I'll admit that I was one of the first-generation MacBook Air naysayers. The high price for limited power, and the reports of its poor build quality all led me to label the device as all looks and little substance. But with its new unibody design, a much lower price, and an even smaller footprint, I believe the MacBook Air is finally ready for primetime. The only remaining question is: Now that the iPad is a certified superstar mobile computer, is the MacBook Air arriving with too little, too late? THUMBS UP




Raymond Wong: The MacBook Air has always been a niche product and now with the iPad, it feels like its even smaller. The old MBA cost too much and did too little. Sure it was nice and slim, but that was about all it had going. The new MBA on the other hand starts at $999, making it slightly more expensive than the highest iPad. Instant on and long battery life are big wins for me, especially since being mobile is so important nowadays. The high-resolution screens makes it even desirable. I'm disappointed that Apple is still trumpeting the old Core 2 Duo processors with Nvidia graphics and not the new Intel i3 CPUs, but hey if it works, it works right? The only downside is that it doesn't have OS X Lion already shipping inside. THUMBS UP




Evan Ackerman: Steve said that the new MacBook Air is "the future of notebooks," but I'd say it's more like the future of netbooks. The difference is that you aren't expecting a netbook to be some kind of full-featured computing powerhouse… If that's something you need, get yourself a MacBook Pro or a desktop. With that in mind, the relative lack of features on the MacBook Air doesn't matter as much to me. I don't care about optical drives, and I don't mind the two USB ports. As for the storage, yeah, relative to what we're used to, it doesn't seem like much, but get friendly with cloud storage and syncing just the media you need on a daily basis, and you'll be fine.

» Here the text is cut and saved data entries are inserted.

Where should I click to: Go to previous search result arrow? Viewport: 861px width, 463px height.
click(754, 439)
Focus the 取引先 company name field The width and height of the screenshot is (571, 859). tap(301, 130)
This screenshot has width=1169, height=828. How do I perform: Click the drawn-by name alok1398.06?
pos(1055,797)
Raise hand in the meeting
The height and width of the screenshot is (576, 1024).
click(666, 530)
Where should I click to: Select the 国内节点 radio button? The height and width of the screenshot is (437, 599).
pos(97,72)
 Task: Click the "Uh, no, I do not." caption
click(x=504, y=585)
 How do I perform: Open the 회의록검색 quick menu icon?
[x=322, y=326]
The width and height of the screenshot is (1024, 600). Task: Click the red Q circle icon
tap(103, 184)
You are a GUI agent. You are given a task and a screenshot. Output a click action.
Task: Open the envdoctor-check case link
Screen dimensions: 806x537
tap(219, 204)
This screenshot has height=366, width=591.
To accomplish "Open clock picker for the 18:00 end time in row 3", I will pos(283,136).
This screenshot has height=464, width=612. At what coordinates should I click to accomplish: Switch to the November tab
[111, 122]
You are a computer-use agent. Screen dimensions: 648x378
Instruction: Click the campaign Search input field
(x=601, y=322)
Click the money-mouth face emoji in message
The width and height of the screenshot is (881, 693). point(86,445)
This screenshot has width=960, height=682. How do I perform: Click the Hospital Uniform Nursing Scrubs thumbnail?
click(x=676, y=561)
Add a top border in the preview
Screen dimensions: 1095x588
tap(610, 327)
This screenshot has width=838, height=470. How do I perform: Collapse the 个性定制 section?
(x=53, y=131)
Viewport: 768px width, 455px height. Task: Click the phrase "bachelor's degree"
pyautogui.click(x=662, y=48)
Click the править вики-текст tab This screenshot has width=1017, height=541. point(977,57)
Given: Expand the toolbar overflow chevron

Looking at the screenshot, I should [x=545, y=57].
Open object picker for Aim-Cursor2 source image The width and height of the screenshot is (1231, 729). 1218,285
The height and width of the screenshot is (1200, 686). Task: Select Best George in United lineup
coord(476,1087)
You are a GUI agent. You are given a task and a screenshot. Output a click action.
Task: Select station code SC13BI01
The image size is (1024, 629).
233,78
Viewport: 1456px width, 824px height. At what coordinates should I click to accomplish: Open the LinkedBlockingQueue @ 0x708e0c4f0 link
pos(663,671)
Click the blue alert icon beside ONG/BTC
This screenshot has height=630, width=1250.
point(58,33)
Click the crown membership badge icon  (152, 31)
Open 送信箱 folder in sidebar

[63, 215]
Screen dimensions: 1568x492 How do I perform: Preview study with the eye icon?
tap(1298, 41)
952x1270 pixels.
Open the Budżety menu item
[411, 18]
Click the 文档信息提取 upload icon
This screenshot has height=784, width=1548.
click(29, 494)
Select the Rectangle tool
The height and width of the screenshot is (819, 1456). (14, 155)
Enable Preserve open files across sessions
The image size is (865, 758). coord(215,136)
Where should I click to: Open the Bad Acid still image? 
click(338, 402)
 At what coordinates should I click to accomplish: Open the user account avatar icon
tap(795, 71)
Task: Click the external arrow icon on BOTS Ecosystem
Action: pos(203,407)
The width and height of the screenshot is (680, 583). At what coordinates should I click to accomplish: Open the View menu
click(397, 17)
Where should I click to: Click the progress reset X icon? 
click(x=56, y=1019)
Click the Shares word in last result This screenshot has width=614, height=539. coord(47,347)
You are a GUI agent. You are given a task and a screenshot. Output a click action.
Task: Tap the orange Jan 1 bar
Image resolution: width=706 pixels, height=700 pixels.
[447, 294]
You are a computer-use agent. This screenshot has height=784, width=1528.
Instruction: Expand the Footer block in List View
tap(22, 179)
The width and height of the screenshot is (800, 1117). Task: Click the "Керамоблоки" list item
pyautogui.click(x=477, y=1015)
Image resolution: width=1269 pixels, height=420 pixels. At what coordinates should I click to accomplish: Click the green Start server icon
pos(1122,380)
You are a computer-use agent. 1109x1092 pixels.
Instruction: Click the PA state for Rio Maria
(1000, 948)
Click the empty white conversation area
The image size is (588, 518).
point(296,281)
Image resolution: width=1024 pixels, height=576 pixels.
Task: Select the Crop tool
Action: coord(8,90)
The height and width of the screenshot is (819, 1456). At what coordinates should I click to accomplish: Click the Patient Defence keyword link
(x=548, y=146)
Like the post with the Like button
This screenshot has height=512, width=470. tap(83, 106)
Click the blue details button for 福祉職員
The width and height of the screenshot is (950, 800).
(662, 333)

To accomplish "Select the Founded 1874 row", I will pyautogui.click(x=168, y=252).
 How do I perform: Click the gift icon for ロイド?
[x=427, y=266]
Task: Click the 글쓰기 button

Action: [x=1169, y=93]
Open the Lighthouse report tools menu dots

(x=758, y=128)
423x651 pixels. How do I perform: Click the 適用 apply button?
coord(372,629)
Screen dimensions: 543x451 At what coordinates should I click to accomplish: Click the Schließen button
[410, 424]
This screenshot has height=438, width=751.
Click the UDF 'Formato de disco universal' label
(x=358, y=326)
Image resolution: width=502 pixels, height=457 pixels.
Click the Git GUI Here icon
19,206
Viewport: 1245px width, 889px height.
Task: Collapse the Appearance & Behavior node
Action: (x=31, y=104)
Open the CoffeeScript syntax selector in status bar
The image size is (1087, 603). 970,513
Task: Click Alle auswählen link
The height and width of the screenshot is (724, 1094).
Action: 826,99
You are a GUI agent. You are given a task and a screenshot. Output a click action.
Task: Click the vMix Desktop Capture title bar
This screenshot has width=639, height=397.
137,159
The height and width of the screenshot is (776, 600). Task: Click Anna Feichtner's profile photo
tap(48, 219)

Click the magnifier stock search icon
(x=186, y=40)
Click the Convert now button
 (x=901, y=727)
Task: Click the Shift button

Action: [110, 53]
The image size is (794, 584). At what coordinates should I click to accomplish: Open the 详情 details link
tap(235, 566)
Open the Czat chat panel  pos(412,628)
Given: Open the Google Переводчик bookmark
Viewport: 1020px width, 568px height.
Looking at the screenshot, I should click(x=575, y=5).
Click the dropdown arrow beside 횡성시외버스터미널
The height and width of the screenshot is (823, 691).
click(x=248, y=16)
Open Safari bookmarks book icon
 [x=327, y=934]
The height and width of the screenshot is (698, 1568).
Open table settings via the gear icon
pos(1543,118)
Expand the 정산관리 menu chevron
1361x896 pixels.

I'm still not going to buy a MacBook Air, though. I desperately want one, but realistically, I already have a generic netbook that costs less than half as much as even the cheapest Air while offering more options (like the ability to fix and upgrade it myself). It's not as thin, it's not as light, it's not as sexy, and it's definitely not as Apple, but for an extra $500 in my pocket, I'll manage. THUMBS UP




Now it's your turn. What do you think of Apple's MacBook Air relaunch? Thumbs up, or thumbs down?